» Written exercise
Transcribe everything from the line containing "Order Elfbar BC12000" down to the line containing "Click the sort ascending icon", and write out those lines only.

» Given data
──────────────────────────────

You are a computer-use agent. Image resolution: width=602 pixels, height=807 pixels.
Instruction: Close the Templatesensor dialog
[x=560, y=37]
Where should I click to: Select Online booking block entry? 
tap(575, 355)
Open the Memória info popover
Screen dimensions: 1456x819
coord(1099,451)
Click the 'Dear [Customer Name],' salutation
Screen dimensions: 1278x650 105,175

──────────────────────────────

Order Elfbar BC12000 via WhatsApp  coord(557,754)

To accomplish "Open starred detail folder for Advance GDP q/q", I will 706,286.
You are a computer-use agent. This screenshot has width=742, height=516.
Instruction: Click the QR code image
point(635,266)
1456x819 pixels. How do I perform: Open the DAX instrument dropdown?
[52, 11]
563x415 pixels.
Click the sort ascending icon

──────────────────────────────

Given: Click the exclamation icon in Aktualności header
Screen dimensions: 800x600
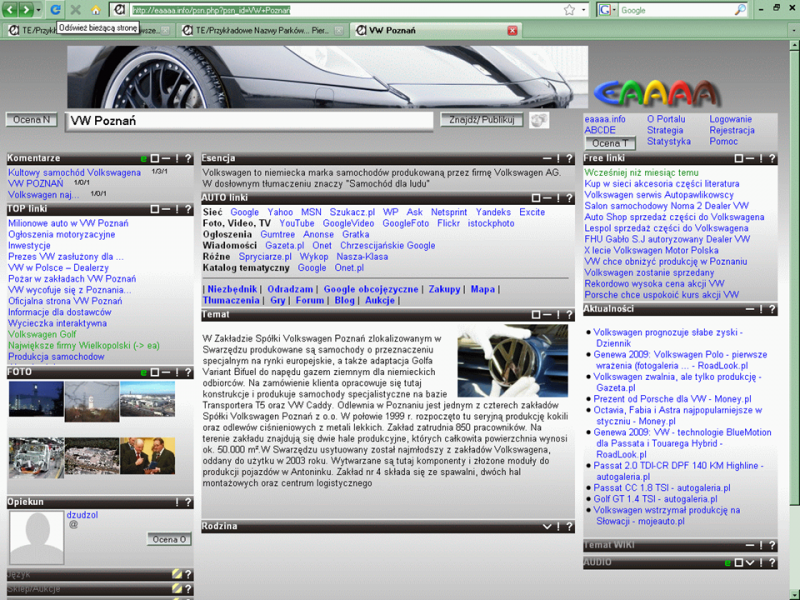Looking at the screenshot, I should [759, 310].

──────────────────────────────

» Task output
Order Elfbar BC12000 via WhatsApp  coord(557,754)

To accomplish "Open starred detail folder for Advance GDP q/q", I will 706,286.
You are a computer-use agent. This screenshot has width=742, height=516.
Instruction: Click the QR code image
point(635,266)
1456x819 pixels. How do I perform: Open the DAX instrument dropdown?
[52, 11]
563x415 pixels.
Click the sort ascending icon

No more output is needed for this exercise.